[Stored data]

*** Begin section ***

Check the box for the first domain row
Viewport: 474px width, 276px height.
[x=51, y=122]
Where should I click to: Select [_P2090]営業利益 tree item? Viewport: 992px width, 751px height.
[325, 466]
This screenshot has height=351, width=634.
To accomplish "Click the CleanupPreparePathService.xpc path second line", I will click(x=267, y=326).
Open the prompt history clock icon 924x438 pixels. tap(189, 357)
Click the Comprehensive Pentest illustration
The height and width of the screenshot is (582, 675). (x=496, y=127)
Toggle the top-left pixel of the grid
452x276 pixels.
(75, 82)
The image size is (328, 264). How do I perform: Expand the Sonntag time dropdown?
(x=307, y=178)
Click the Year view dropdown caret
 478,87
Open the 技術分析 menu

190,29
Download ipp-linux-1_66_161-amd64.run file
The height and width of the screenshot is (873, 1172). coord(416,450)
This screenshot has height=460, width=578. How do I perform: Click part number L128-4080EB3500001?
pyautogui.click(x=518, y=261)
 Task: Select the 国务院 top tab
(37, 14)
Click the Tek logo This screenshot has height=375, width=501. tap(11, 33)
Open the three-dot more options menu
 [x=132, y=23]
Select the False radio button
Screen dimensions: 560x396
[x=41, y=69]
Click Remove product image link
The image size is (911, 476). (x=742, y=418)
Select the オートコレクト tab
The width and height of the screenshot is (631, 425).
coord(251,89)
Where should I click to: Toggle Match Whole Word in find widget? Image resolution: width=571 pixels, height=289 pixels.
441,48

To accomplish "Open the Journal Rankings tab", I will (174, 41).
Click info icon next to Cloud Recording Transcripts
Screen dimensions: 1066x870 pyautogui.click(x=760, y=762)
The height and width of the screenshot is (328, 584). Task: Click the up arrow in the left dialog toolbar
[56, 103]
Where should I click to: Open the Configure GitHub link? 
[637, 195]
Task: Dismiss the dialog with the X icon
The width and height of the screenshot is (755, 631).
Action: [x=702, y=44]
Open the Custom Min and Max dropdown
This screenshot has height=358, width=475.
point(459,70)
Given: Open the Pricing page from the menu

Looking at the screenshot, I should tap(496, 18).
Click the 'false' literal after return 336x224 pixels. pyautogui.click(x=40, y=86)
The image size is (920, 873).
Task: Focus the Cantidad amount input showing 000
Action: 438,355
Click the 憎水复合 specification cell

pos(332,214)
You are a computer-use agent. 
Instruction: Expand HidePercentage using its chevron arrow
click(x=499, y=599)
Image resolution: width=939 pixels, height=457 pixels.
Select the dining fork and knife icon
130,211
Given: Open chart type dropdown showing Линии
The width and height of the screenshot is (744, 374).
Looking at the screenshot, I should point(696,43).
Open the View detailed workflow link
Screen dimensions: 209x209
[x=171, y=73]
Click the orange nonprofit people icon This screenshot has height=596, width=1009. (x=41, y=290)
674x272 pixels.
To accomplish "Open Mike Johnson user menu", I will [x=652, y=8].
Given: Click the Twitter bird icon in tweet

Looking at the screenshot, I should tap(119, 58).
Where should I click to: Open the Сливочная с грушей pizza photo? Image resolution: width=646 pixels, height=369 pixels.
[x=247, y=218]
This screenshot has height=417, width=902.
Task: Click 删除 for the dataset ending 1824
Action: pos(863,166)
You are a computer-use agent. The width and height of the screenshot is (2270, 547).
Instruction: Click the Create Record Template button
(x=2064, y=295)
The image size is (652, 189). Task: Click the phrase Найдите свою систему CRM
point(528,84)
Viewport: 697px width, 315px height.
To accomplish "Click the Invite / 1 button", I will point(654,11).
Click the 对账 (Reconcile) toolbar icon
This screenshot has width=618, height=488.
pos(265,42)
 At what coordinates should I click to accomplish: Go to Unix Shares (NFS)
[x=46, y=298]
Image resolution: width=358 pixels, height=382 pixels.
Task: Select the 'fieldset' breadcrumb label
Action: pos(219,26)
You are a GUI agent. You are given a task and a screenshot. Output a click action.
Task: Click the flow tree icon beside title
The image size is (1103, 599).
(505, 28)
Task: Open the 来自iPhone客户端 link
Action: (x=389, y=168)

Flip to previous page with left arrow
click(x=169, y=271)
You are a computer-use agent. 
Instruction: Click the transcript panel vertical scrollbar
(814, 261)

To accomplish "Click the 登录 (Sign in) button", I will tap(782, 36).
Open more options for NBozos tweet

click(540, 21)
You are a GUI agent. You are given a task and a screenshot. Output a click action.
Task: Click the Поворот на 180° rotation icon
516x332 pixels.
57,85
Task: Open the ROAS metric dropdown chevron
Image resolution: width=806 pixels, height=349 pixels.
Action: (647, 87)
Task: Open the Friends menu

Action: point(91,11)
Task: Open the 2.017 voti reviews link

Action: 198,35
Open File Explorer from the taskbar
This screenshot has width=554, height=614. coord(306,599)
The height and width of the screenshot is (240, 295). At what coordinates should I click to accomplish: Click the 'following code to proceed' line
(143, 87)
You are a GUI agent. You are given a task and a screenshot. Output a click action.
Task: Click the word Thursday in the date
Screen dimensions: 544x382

*** End section ***

- Exercise aim -
Please show the lines in the entries above that hold the string "will".

- Finished task -
To accomplish "Click the CleanupPreparePathService.xpc path second line", I will click(x=267, y=326).
To accomplish "Open the Journal Rankings tab", I will (174, 41).
To accomplish "Open Mike Johnson user menu", I will [x=652, y=8].
To accomplish "Click the Invite / 1 button", I will point(654,11).
To accomplish "Click the 登录 (Sign in) button", I will tap(782, 36).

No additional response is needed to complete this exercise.